A newly discovered species of gecko has a special way of getting out of trouble.

A study published yesterday in PeerJ reveals that the little fella slips right out of his scales when in danger.

The gecko is named Geckolepis megalepis and it lives in the forests of Madagascar’s Ankara Reserve.

Part of a species of fish-scale geckos, Geckolepis megalepis has large scales that are thinly attached and have a preformed splitting region within the skin. Like other lizards, which have the ability to grow back tails, it can grow its scales back in a few weeks. No drama.

If a predator tries to grab the ingenious reptile, it quickly sheds, leaving the attacker with nothing but a mouthful of scales. “That’ll teach ya for trying to eat me”, it probably adds, as it dashes away in its birthday suit.

Mark D. Sherz, lead author of the new study, said:

What’s really remarkable though is that these scales – which are really dense and may even be bony, and must be quite energetically costly to produce – and the skin beneath them tear away with such ease, and can be regenerated quickly and without a scar.

The Verge reports that similar geckos were first discovered in the 1800s and that they were wrapped in cotton to prevent the loss of scales. Scientists don’t bother with that anymore. They simply lure the geckos into a bag.

[Records from a dataset]
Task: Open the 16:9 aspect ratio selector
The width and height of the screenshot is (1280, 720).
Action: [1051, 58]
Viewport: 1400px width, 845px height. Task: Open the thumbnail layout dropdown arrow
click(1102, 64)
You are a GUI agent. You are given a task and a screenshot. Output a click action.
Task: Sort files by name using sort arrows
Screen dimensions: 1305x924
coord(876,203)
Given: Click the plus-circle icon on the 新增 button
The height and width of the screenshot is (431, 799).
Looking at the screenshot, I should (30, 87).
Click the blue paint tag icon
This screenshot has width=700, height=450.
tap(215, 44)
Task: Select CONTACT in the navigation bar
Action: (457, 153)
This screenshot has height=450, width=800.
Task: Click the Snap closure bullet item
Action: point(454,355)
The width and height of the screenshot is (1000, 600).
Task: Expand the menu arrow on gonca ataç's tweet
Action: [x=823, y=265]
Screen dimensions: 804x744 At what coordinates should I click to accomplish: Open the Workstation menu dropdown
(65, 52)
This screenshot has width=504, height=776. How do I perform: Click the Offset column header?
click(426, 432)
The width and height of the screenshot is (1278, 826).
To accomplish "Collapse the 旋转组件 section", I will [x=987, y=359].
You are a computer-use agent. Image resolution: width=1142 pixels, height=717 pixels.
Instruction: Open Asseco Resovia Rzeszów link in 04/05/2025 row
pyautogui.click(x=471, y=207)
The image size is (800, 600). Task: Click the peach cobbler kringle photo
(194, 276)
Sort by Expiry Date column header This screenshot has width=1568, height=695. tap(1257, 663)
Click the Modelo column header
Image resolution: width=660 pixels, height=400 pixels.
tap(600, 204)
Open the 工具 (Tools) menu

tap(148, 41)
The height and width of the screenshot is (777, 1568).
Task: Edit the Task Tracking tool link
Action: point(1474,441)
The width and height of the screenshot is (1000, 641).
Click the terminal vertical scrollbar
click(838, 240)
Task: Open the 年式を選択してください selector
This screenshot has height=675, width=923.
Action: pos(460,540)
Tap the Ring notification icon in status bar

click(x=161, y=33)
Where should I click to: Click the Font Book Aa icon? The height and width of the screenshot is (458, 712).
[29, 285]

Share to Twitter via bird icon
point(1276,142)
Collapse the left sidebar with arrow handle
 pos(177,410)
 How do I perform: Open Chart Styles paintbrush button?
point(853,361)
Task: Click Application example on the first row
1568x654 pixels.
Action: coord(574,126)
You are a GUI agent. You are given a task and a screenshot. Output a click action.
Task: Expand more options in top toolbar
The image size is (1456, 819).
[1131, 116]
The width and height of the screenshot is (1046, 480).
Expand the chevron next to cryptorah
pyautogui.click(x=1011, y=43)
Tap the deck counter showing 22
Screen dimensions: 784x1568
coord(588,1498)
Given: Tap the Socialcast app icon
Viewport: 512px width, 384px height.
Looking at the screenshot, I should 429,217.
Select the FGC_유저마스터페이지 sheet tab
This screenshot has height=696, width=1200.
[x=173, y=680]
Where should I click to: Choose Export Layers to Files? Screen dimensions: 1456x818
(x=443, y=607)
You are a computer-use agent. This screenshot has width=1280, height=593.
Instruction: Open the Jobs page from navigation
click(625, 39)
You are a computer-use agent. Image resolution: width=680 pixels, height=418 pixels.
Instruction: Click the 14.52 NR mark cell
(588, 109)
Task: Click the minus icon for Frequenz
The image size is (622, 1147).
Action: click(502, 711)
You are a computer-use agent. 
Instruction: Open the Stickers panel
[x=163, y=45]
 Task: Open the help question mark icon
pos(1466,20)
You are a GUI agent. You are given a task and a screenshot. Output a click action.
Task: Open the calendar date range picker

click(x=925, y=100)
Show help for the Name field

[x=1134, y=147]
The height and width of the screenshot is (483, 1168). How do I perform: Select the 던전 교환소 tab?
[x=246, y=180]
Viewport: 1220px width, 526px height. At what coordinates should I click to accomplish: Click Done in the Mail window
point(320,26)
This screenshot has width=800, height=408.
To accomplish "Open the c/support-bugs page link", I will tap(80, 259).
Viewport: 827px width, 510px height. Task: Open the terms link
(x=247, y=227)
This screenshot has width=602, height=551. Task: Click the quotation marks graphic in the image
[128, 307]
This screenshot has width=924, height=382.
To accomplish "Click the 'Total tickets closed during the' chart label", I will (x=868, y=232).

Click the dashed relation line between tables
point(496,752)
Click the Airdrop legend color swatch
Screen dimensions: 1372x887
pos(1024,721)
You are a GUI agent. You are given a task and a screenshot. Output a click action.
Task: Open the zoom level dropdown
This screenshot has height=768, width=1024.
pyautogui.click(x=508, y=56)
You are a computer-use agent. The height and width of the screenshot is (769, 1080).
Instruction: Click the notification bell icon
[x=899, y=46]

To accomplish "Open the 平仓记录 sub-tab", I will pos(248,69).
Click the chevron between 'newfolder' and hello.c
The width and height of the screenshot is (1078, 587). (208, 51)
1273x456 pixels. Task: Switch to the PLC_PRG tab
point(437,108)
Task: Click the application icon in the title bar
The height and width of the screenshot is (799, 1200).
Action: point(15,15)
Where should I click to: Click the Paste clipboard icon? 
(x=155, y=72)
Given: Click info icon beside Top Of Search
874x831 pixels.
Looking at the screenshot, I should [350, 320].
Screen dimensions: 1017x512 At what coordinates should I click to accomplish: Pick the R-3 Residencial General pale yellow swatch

EXERCISE 1: Transcribe the gecko article from "The Verge reports" up to and including "into a bag.".
EXERCISE 2: List every proper name that appears in the gecko article, whether of a species, a place, a person, or a publication.
The records have no connection to the gecko article.

WRITTEN SOLUTION 1:
The Verge reports that similar geckos were first discovered in the 1800s and that they were wrapped in cotton to prevent the loss of scales. Scientists don’t bother with that anymore. They simply lure the geckos into a bag.

WRITTEN SOLUTION 2:
PeerJ
Geckolepis megalepis
Madagascar
Ankara Reserve
Mark D. Sherz
The Verge